- _Work task_
Reproduce the listing in full. Keep every character unchanged.

++++++

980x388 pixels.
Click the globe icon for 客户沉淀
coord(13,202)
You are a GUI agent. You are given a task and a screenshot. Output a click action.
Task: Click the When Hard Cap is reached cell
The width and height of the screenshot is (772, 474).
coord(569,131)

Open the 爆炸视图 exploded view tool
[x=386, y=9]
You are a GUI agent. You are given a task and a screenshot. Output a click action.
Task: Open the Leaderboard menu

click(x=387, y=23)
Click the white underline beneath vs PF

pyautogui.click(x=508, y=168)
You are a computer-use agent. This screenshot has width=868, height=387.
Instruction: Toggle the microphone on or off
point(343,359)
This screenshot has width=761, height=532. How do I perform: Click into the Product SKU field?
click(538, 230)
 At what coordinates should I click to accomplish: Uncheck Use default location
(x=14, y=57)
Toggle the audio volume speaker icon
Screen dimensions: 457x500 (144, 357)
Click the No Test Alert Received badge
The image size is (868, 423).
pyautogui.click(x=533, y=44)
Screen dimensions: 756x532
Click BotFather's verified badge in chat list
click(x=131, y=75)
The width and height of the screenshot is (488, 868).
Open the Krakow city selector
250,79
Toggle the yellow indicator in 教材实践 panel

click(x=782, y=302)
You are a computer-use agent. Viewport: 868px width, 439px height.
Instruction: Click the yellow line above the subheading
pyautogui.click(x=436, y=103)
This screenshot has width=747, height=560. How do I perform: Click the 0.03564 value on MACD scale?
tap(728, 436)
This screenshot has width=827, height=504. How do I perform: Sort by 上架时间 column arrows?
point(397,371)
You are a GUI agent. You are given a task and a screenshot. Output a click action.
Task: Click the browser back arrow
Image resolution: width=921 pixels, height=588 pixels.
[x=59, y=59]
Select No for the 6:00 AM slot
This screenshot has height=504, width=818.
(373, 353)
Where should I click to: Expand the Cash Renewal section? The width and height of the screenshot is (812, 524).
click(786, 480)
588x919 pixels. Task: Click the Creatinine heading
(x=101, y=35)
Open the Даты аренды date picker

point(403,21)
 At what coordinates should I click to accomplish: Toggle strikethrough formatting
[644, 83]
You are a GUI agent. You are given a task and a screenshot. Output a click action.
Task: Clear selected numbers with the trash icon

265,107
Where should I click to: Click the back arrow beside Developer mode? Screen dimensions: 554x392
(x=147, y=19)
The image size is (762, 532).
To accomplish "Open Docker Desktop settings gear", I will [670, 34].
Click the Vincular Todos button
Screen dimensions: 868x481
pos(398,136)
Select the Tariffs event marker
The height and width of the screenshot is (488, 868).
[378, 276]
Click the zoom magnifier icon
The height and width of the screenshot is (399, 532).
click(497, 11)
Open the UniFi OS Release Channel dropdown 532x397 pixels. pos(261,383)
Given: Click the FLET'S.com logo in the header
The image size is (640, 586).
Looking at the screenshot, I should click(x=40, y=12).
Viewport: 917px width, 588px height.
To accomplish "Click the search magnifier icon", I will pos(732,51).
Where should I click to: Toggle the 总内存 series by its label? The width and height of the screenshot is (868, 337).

++++++

- _Solved exercise_
980x388 pixels.
Click the globe icon for 客户沉淀
coord(13,202)
You are a GUI agent. You are given a task and a screenshot. Output a click action.
Task: Click the When Hard Cap is reached cell
The width and height of the screenshot is (772, 474).
coord(569,131)

Open the 爆炸视图 exploded view tool
[x=386, y=9]
You are a GUI agent. You are given a task and a screenshot. Output a click action.
Task: Open the Leaderboard menu

click(x=387, y=23)
Click the white underline beneath vs PF

pyautogui.click(x=508, y=168)
You are a computer-use agent. This screenshot has width=868, height=387.
Instruction: Toggle the microphone on or off
point(343,359)
This screenshot has width=761, height=532. How do I perform: Click into the Product SKU field?
click(538, 230)
 At what coordinates should I click to accomplish: Uncheck Use default location
(x=14, y=57)
Toggle the audio volume speaker icon
Screen dimensions: 457x500 (144, 357)
Click the No Test Alert Received badge
The image size is (868, 423).
pyautogui.click(x=533, y=44)
Screen dimensions: 756x532
Click BotFather's verified badge in chat list
click(x=131, y=75)
The width and height of the screenshot is (488, 868).
Open the Krakow city selector
250,79
Toggle the yellow indicator in 教材实践 panel

click(x=782, y=302)
You are a computer-use agent. Viewport: 868px width, 439px height.
Instruction: Click the yellow line above the subheading
pyautogui.click(x=436, y=103)
This screenshot has width=747, height=560. How do I perform: Click the 0.03564 value on MACD scale?
tap(728, 436)
This screenshot has width=827, height=504. How do I perform: Sort by 上架时间 column arrows?
point(397,371)
You are a GUI agent. You are given a task and a screenshot. Output a click action.
Task: Click the browser back arrow
Image resolution: width=921 pixels, height=588 pixels.
[x=59, y=59]
Select No for the 6:00 AM slot
This screenshot has height=504, width=818.
(373, 353)
Where should I click to: Expand the Cash Renewal section? The width and height of the screenshot is (812, 524).
click(786, 480)
588x919 pixels. Task: Click the Creatinine heading
(x=101, y=35)
Open the Даты аренды date picker

point(403,21)
 At what coordinates should I click to accomplish: Toggle strikethrough formatting
[644, 83]
You are a GUI agent. You are given a task and a screenshot. Output a click action.
Task: Clear selected numbers with the trash icon

265,107
Where should I click to: Click the back arrow beside Developer mode? Screen dimensions: 554x392
(x=147, y=19)
The image size is (762, 532).
To accomplish "Open Docker Desktop settings gear", I will [670, 34].
Click the Vincular Todos button
Screen dimensions: 868x481
pos(398,136)
Select the Tariffs event marker
The height and width of the screenshot is (488, 868).
[378, 276]
Click the zoom magnifier icon
The height and width of the screenshot is (399, 532).
click(497, 11)
Open the UniFi OS Release Channel dropdown 532x397 pixels. pos(261,383)
Given: Click the FLET'S.com logo in the header
The image size is (640, 586).
Looking at the screenshot, I should click(x=40, y=12).
Viewport: 917px width, 588px height.
To accomplish "Click the search magnifier icon", I will pos(732,51).
Where should I click to: Toggle the 总内存 series by its label? The width and height of the screenshot is (868, 337).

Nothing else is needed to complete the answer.